### REQUIREMENTS
Copy all of the entries below, replacing "Passport Program" with "Passport Club" and keeping everything else the same.

### DATASET RECORDS

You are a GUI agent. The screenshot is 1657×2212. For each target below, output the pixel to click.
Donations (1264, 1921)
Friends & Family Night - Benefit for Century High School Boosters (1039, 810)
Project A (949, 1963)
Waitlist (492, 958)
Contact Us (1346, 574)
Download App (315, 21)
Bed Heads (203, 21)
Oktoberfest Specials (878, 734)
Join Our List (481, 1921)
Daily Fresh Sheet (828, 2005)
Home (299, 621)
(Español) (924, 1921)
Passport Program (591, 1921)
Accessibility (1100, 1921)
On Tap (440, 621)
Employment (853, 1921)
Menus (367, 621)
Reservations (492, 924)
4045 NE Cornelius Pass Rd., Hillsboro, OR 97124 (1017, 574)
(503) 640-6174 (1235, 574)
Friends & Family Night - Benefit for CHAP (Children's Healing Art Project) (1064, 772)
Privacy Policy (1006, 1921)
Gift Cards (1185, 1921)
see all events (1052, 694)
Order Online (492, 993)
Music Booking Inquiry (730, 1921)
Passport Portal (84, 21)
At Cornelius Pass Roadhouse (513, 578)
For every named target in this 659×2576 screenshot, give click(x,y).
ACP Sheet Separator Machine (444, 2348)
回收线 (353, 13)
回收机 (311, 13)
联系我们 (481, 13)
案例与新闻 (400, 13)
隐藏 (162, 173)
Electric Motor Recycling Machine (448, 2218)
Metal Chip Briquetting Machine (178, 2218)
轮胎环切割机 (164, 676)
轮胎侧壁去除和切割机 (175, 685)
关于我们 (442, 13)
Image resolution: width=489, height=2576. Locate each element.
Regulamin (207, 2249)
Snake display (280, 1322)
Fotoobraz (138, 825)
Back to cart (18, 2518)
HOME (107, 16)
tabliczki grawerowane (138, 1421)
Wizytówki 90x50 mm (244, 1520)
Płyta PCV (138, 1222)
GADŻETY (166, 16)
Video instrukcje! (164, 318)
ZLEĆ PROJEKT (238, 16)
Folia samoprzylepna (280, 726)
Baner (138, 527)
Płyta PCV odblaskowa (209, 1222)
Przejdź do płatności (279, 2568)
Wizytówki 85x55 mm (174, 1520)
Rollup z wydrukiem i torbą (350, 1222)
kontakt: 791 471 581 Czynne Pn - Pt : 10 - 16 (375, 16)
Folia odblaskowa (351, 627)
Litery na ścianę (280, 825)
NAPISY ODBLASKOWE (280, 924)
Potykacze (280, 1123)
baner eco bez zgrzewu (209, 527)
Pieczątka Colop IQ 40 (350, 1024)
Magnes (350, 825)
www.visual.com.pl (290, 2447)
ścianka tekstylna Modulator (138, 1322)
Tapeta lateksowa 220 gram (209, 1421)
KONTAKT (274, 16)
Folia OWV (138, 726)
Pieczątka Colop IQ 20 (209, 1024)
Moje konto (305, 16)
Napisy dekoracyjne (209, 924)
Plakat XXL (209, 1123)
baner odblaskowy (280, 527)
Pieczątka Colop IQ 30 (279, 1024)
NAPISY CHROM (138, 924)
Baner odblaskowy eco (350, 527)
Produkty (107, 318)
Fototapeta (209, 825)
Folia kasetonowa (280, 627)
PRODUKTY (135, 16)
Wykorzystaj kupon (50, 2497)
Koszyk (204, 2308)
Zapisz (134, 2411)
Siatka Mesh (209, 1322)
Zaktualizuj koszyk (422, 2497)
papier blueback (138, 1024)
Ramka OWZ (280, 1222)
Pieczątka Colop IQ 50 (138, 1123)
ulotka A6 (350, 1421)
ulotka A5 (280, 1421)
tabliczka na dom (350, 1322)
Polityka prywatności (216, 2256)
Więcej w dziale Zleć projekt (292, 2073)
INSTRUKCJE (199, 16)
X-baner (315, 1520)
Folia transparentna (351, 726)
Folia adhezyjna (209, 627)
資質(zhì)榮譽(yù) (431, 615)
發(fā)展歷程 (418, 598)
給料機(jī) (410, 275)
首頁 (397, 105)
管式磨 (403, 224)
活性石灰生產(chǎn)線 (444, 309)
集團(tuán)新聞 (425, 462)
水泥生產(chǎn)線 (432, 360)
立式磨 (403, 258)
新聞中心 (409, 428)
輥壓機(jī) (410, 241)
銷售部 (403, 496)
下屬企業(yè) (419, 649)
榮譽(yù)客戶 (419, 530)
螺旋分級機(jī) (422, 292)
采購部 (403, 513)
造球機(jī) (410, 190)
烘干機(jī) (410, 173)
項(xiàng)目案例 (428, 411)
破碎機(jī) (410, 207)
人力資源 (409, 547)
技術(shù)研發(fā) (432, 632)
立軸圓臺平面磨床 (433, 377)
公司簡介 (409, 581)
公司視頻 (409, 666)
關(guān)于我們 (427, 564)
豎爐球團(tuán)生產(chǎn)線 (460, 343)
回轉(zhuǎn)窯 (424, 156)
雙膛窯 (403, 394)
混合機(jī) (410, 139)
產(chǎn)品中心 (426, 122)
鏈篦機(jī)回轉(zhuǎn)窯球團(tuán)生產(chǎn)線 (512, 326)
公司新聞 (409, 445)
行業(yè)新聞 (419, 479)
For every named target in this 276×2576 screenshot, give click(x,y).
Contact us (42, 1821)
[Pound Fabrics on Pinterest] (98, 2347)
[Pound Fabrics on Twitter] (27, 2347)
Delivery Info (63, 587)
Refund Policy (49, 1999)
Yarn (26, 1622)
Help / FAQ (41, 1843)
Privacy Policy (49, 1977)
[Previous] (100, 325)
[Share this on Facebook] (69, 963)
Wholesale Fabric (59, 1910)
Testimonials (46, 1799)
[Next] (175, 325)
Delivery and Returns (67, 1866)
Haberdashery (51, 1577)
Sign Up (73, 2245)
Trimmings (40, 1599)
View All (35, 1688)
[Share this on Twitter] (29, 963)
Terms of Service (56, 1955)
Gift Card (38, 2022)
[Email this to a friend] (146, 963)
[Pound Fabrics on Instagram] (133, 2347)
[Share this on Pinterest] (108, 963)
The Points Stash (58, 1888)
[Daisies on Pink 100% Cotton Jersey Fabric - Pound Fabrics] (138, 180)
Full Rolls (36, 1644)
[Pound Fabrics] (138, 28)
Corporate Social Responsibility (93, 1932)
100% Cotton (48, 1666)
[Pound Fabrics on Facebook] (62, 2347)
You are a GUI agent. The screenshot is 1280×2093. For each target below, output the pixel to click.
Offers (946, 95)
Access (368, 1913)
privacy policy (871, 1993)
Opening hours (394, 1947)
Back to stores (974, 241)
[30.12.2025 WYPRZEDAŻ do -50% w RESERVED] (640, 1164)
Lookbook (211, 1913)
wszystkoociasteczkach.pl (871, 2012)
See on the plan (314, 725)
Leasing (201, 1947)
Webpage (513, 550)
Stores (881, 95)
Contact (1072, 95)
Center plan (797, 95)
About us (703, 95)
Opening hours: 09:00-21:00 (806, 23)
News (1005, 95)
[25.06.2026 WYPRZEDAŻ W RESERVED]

### COMPLETE OUTPUT
You are a GUI agent. The screenshot is 1657×2212. For each target below, output the pixel to click.
Donations (1264, 1921)
Friends & Family Night - Benefit for Century High School Boosters (1039, 810)
Project A (949, 1963)
Waitlist (492, 958)
Contact Us (1346, 574)
Download App (315, 21)
Bed Heads (203, 21)
Oktoberfest Specials (878, 734)
Join Our List (481, 1921)
Daily Fresh Sheet (828, 2005)
Home (299, 621)
(Español) (924, 1921)
Passport Club (591, 1921)
Accessibility (1100, 1921)
On Tap (440, 621)
Employment (853, 1921)
Menus (367, 621)
Reservations (492, 924)
4045 NE Cornelius Pass Rd., Hillsboro, OR 97124 (1017, 574)
(503) 640-6174 (1235, 574)
Friends & Family Night - Benefit for CHAP (Children's Healing Art Project) (1064, 772)
Privacy Policy (1006, 1921)
Gift Cards (1185, 1921)
see all events (1052, 694)
Order Online (492, 993)
Music Booking Inquiry (730, 1921)
Passport Portal (84, 21)
At Cornelius Pass Roadhouse (513, 578)
For every named target in this 659×2576 screenshot, give click(x,y).
ACP Sheet Separator Machine (444, 2348)
回收线 (353, 13)
回收机 (311, 13)
联系我们 (481, 13)
案例与新闻 (400, 13)
隐藏 (162, 173)
Electric Motor Recycling Machine (448, 2218)
Metal Chip Briquetting Machine (178, 2218)
轮胎环切割机 (164, 676)
轮胎侧壁去除和切割机 (175, 685)
关于我们 (442, 13)
Image resolution: width=489, height=2576. Locate each element.
Regulamin (207, 2249)
Snake display (280, 1322)
Fotoobraz (138, 825)
Back to cart (18, 2518)
HOME (107, 16)
tabliczki grawerowane (138, 1421)
Wizytówki 90x50 mm (244, 1520)
Płyta PCV (138, 1222)
GADŻETY (166, 16)
Video instrukcje! (164, 318)
ZLEĆ PROJEKT (238, 16)
Folia samoprzylepna (280, 726)
Baner (138, 527)
Płyta PCV odblaskowa (209, 1222)
Przejdź do płatności (279, 2568)
Wizytówki 85x55 mm (174, 1520)
Rollup z wydrukiem i torbą (350, 1222)
kontakt: 791 471 581 Czynne Pn - Pt : 10 - 16 (375, 16)
Folia odblaskowa (351, 627)
Litery na ścianę (280, 825)
NAPISY ODBLASKOWE (280, 924)
Potykacze (280, 1123)
baner eco bez zgrzewu (209, 527)
Pieczątka Colop IQ 40 (350, 1024)
Magnes (350, 825)
www.visual.com.pl (290, 2447)
ścianka tekstylna Modulator (138, 1322)
Tapeta lateksowa 220 gram (209, 1421)
KONTAKT (274, 16)
Folia OWV (138, 726)
Pieczątka Colop IQ 20 (209, 1024)
Moje konto (305, 16)
Napisy dekoracyjne (209, 924)
Plakat XXL (209, 1123)
baner odblaskowy (280, 527)
Pieczątka Colop IQ 30 (279, 1024)
NAPISY CHROM (138, 924)
Baner odblaskowy eco (350, 527)
Produkty (107, 318)
Fototapeta (209, 825)
Folia kasetonowa (280, 627)
PRODUKTY (135, 16)
Wykorzystaj kupon (50, 2497)
Koszyk (204, 2308)
Zapisz (134, 2411)
Siatka Mesh (209, 1322)
Zaktualizuj koszyk (422, 2497)
papier blueback (138, 1024)
Ramka OWZ (280, 1222)
Pieczątka Colop IQ 50 (138, 1123)
ulotka A6 (350, 1421)
ulotka A5 (280, 1421)
tabliczka na dom (350, 1322)
Polityka prywatności (216, 2256)
Więcej w dziale Zleć projekt (292, 2073)
INSTRUKCJE (199, 16)
X-baner (315, 1520)
Folia transparentna (351, 726)
Folia adhezyjna (209, 627)
資質(zhì)榮譽(yù) (431, 615)
發(fā)展歷程 (418, 598)
給料機(jī) (410, 275)
首頁 (397, 105)
管式磨 (403, 224)
活性石灰生產(chǎn)線 (444, 309)
集團(tuán)新聞 (425, 462)
水泥生產(chǎn)線 (432, 360)
立式磨 (403, 258)
新聞中心 (409, 428)
輥壓機(jī) (410, 241)
銷售部 (403, 496)
下屬企業(yè) (419, 649)
榮譽(yù)客戶 (419, 530)
螺旋分級機(jī) (422, 292)
采購部 (403, 513)
造球機(jī) (410, 190)
烘干機(jī) (410, 173)
項(xiàng)目案例 (428, 411)
破碎機(jī) (410, 207)
人力資源 (409, 547)
技術(shù)研發(fā) (432, 632)
立軸圓臺平面磨床 (433, 377)
公司簡介 (409, 581)
公司視頻 (409, 666)
關(guān)于我們 (427, 564)
豎爐球團(tuán)生產(chǎn)線 (460, 343)
回轉(zhuǎn)窯 (424, 156)
雙膛窯 (403, 394)
混合機(jī) (410, 139)
產(chǎn)品中心 (426, 122)
鏈篦機(jī)回轉(zhuǎn)窯球團(tuán)生產(chǎn)線 (512, 326)
公司新聞 (409, 445)
行業(yè)新聞 (419, 479)
For every named target in this 276×2576 screenshot, give click(x,y).
Contact us (42, 1821)
[Pound Fabrics on Pinterest] (98, 2347)
[Pound Fabrics on Twitter] (27, 2347)
Delivery Info (63, 587)
Refund Policy (49, 1999)
Yarn (26, 1622)
Help / FAQ (41, 1843)
Privacy Policy (49, 1977)
[Previous] (100, 325)
[Share this on Facebook] (69, 963)
Wholesale Fabric (59, 1910)
Testimonials (46, 1799)
[Next] (175, 325)
Delivery and Returns (67, 1866)
Haberdashery (51, 1577)
Sign Up (73, 2245)
Trimmings (40, 1599)
View All (35, 1688)
[Share this on Twitter] (29, 963)
Terms of Service (56, 1955)
Gift Card (38, 2022)
[Email this to a friend] (146, 963)
[Pound Fabrics on Instagram] (133, 2347)
[Share this on Pinterest] (108, 963)
The Points Stash (58, 1888)
[Daisies on Pink 100% Cotton Jersey Fabric - Pound Fabrics] (138, 180)
Full Rolls (36, 1644)
[Pound Fabrics] (138, 28)
Corporate Social Responsibility (93, 1932)
100% Cotton (48, 1666)
[Pound Fabrics on Facebook] (62, 2347)
You are a GUI agent. The screenshot is 1280×2093. For each target below, output the pixel to click.
Offers (946, 95)
Access (368, 1913)
privacy policy (871, 1993)
Opening hours (394, 1947)
Back to stores (974, 241)
[30.12.2025 WYPRZEDAŻ do -50% w RESERVED] (640, 1164)
Lookbook (211, 1913)
wszystkoociasteczkach.pl (871, 2012)
See on the plan (314, 725)
Leasing (201, 1947)
Webpage (513, 550)
Stores (881, 95)
Contact (1072, 95)
Center plan (797, 95)
About us (703, 95)
Opening hours: 09:00-21:00 (806, 23)
News (1005, 95)
[25.06.2026 WYPRZEDAŻ W RESERVED]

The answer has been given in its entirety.